The China Next Generation Internet (CNGI; 中国下一代互联网 (中國下一代互聯網, Zhōngguó Xià Yīdài Hùliánwǎng)) project is an ongoing plan for the accelerated rollout and application of the IPv6 protocol nationwide.

An author from the China Academy of Information and Communications Technology (CAICT) summarized IPv6 protocol as "not yet the whole of the next-generation Internet" but merely the beginning and a platform for the next generation of the Internet. China has aimed for widespread deployment in cloud computing, 5G, Internet of Things (IoT) and self driving vehicles. All of which requires a lot of IP addresses and why the IPv6 rollout is highly valued as it provides near limitless IP addresses and can accommodate the country's rapid growth in new-age technologies.

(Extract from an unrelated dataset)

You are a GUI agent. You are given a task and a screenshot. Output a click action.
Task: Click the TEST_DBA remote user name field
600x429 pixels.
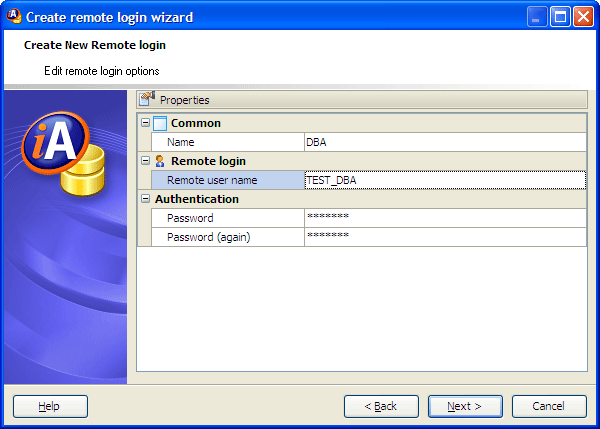(444, 180)
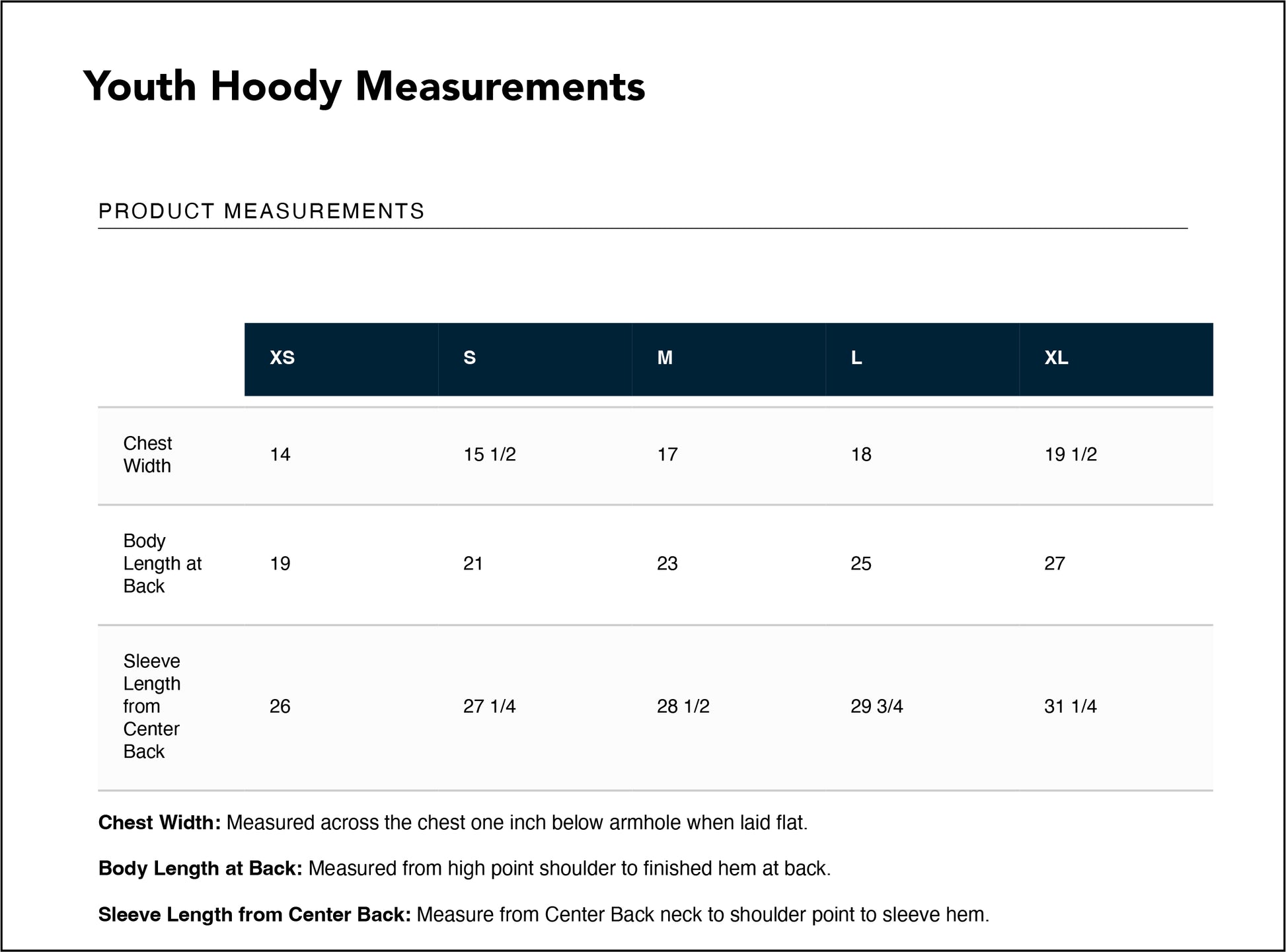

According to Viktorija Ratomske, an expert at IPXO, the advantage of having a 'single stack' IPv6 network for China is that "IPv6 exceeds IPv4 in complexity and efficiency, allowing smoother overall network connectivity and simpler network management. It also enables much greater connection speeds, as IPv6 traffic doesn’t need to pass through carrier NAT systems". In addition, unlike IPv4, the new protocol has an integrated IPsec feature which is considered safer, can run end-to-end encryption and prevents third parties from gathering data, resulting in a more secured network nationwide.

==Key CNGI goals==
According to a brochure entitled "CNGI-CERNET2/61X", the CNGI effort's key tasks were as follows:

- Construction of China's next generation Internet backbones
- Development of key network technology and major applications for the next generation Internet
- Promotion of industrialization and application development of next generation Internet equipment and software
- Participation in international organizations, and playing an important role in standards setting

IPv6 was selected as key technology. The United States has almost one third of the theoretical maximum IPv4 addresses (about 4.3 billion [255^4 - 19M] ), while China has more high-speed Internet users than IP addresses and the largest Internet user base of any country.

==History==
As of October 2009, the CNGI effort comprises six nationwide backbone networks and 39 GigaPOPs (Gigapop is short for gigabit point-of-presence, an access point to Internet2), which extends the next generation footprint to over 20 major cities and over 300 academic, industrial, and government research campuses within China. Five backbones are commercial (operated by China Telecom, China Unicom, China Netcom/CSTNET, China Mobile, and China Railcom), with an additional academic research network operated by CERNET, which is known as CNGI-CERNET2. CNGI also encompasses two exchange points (IX) in Beijing (named CNGI-6IX) and Shanghai for interconnecting these backbones and for international links to APAN (Asia Pacific Advanced Network), GEANT, and Internet2.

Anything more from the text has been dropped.